Colon cancer specialists questioned SillaJen’s allegation that the combination of SillaJen’s Pexa-Vec and AstraZeneca’s Imfinzi worked well in colorectal cancer patients who did not respond to immune checkpoint inhibitors.

SillaJen said on Wednesday that in a trial sponsored by the U.S. National Cancer Institute (NCI) on the combo therapy of Pexa-Vec and Imfinzi, one patient with microsatellite instable-low (MSI-L) cancer whose tumor spread to the liver and the lungs showed a partial response (PR) of a reduced tumor.

“The patient’s carcinoembryonic antigen (CEA), a tumor marker, returned to normal and the use of analgesics to control pain decreased as well,” the company said in a news release.

Colorectal cancer generally appears in two types – MSI-H (microsatellite instable-low) and MSI-L. MSI-H type accounts for 15 percent, and MSI-L, 85 percent. While patients with MSI-H colon cancer can use FDA-authorized immune checkpoint inhibitors, MSI-L patients do not respond to them at all with any other treatment option, SillaJen said.

“We can say that using Pexa-Vec with an immune checkpoint inhibitor enhanced anti-tumor immunity. It is meaningful that an MSI-L patient, whose response to any immune checkpoint inhibitor was zero, had a partial response,” the company said.

The U.S. trial is still in progress on 35 patients who did respond to curative resection or who have microsatellite-stable (MSS) colorectal cancer. The patients are divided into two groups – Pexa-Vec+Imfinzi group and Pexa-Vec+Imfinze+tremelimumab group. The patient who had a partial response was in the former group.

However, local physicians said SillaJen’s press release was an exaggeration.

The company’s premise -- that MSI-L colorectal patients had no treatment option because they do not respond to immune checkpoint inhibitors -- was wrong, they said. Under a false assumption, it was not reasonable to interpret a single patient’s partial response as a success to confirm the drug’s efficacy, they said.

“It is wrong to say that patients who are not MSI-H do not respond to any immune checkpoint inhibitor. A study reported that immune checkpoint inhibitors could work in those who have POLE genetic mutation or other genetic mutation relating to DAN damage recovery,” said a professor at the oncology department at a university hospital.
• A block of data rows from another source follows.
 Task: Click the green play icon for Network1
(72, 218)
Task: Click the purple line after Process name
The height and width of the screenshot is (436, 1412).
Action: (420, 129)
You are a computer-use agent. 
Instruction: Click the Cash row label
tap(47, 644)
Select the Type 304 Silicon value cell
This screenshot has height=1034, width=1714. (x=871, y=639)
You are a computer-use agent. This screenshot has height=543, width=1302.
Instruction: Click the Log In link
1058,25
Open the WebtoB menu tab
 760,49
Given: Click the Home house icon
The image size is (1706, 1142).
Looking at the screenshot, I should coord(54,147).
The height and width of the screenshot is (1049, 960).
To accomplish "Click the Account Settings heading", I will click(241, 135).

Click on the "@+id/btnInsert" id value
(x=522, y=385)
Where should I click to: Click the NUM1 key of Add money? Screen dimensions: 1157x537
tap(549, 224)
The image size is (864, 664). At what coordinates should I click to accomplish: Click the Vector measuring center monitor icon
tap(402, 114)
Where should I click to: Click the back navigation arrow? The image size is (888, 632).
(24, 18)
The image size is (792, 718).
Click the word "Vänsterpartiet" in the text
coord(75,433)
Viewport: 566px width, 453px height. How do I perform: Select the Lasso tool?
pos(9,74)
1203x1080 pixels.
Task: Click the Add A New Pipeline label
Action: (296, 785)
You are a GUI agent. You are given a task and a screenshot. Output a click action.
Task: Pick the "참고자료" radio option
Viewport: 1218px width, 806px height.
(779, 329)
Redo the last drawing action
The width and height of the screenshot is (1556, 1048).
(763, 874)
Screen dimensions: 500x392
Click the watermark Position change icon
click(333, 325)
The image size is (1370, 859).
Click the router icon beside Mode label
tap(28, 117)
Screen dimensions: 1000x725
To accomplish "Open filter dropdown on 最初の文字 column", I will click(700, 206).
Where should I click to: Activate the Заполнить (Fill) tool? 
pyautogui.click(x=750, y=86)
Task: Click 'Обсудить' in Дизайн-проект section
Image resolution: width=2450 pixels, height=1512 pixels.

“The effectiveness might have stemmed from an unknown mechanism. It is too much to say that the combo reinforced immunity with a single patient case. Publishing a press release on a patient’s case in the middle of a trial could create a problem in the future,” he added.

Another oncology professor at another university hospital also expressed a similar opinion. “It is difficult to say the Pexa-Vec+Imfinzi treatment induced a partial response in one patient,” he said.

Physicians expressed concern that a premature interpretation of a trial in progress could mislead investors.

In response to the concern, SillaJen said the news release was merely the delivery of the fact that the combo therapy showed such efficacy, not more or not less.

“Tim F. Greten, M.D. at NCI, who is the principal investigator of the trial, shared his opinion that it was meaningful to see such efficacy while MSI-L colon cancer does not respond to an immune checkpoint inhibitor. It was the investigator’s opinion, not a conclusion of the trial,” an official at SillaJen said.